# axle lengths? grizzly vs rhino



## JPs300

Curious if anyone knows the length difference between grizzly and rhino axles? 



...yep, I don't even have the bike yet and I'm already thinking about a custom lift......lol Hoping to do something around +4, we do enough trail riding the +6 on my honduh is a bit much.


----------



## sloboy

if i was home i could measure um for ya but i do know on a 700 rhino the right side axle is longer than the left and the splines are different lenghts also.


----------



## JPs300

From what I've found digging around it appears the 660 griz and rhino use the same joints on each end, just the rhino's have a longer shaft length. 

I'd probably be best to go with Turner's right out of the gate though, so it probably doesn't really matter. My thumb tends to get kinda heavy.


----------



## bump530

i can almost bet the bar length difference is a pretty good bit. i bet you could get 4" pretty easy out of it.


----------



## JPs300

I'm sure it's at least that much, thing is I don't want too much more. 
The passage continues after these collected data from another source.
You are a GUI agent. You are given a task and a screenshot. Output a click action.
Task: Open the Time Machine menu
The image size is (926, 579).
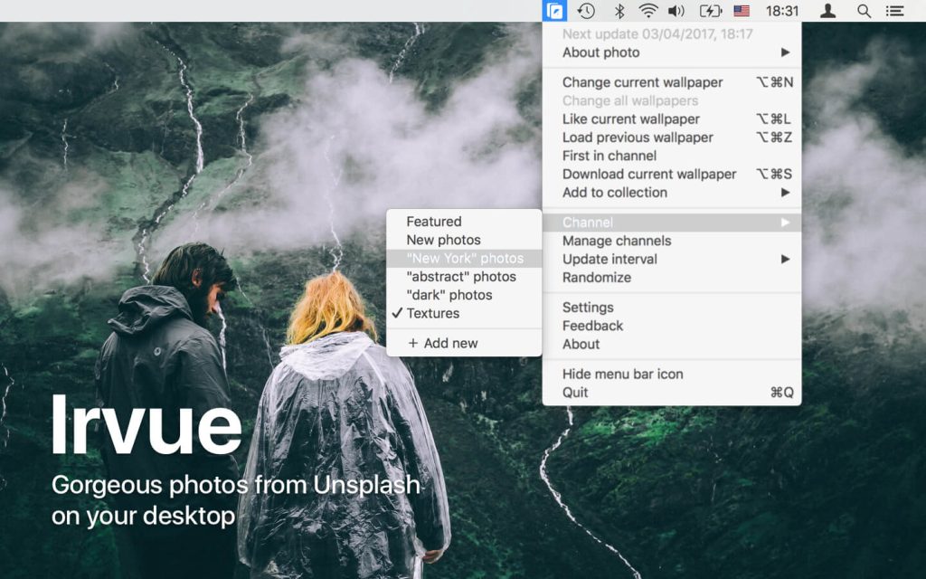pyautogui.click(x=588, y=11)
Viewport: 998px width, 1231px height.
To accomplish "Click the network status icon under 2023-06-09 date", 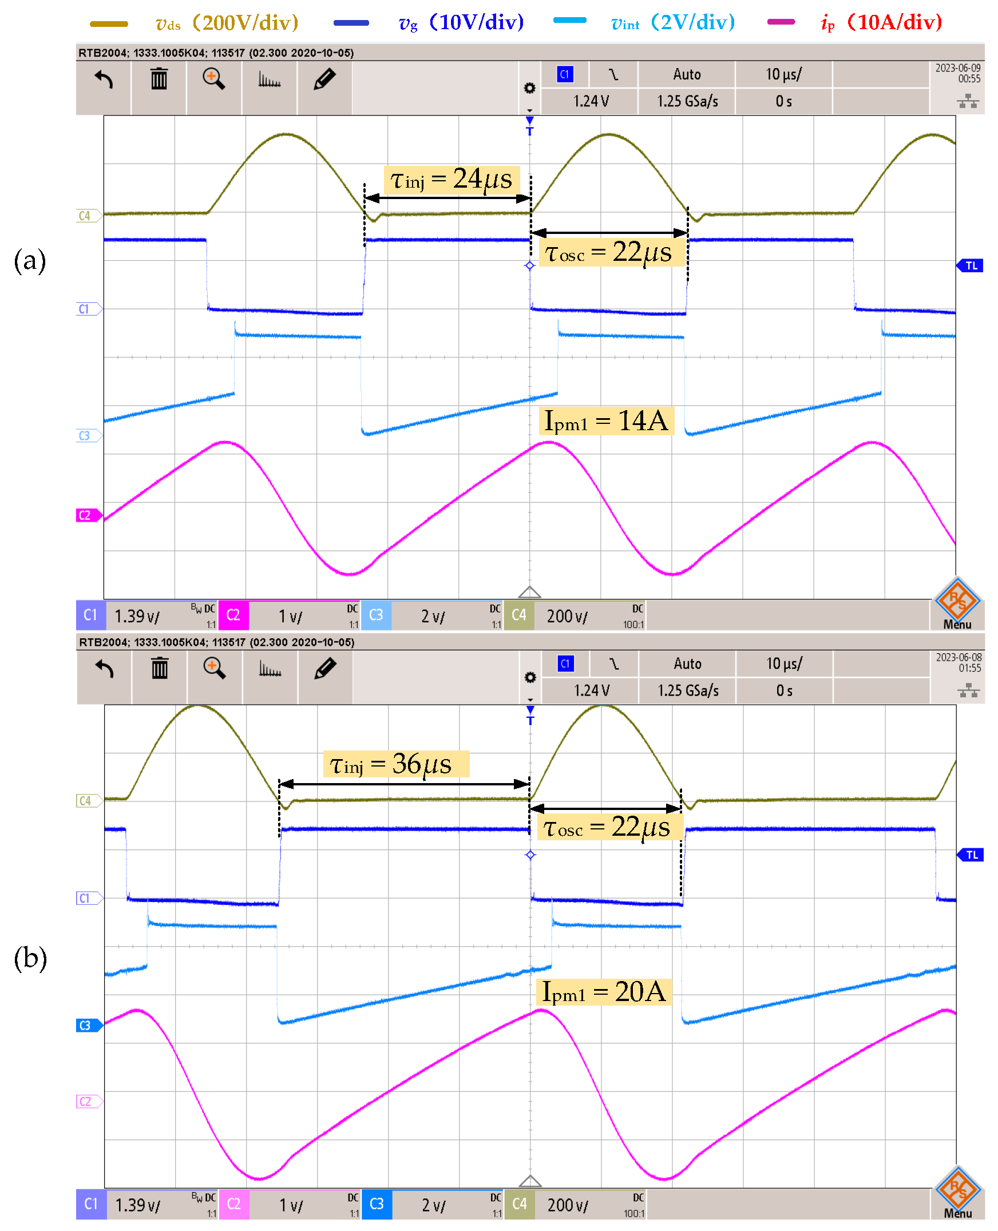I will pos(968,102).
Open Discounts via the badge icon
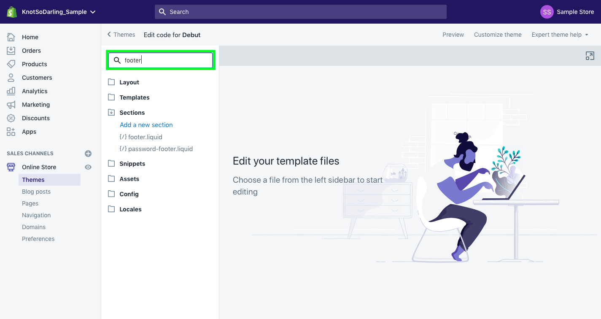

With the amount of trail riding we do I'm kinda wishing I had stayed a little smaller with the honda, which is part of the reason for making a change. - Too many tight intrecate trails in our area that a stock bike is squeezing a bit and getting hit by over-head branches.....yeah, kinda of a PITA on the tree-fiddy.


----------



## bump530

been there done that...sold the lift off the brute lmfao


----------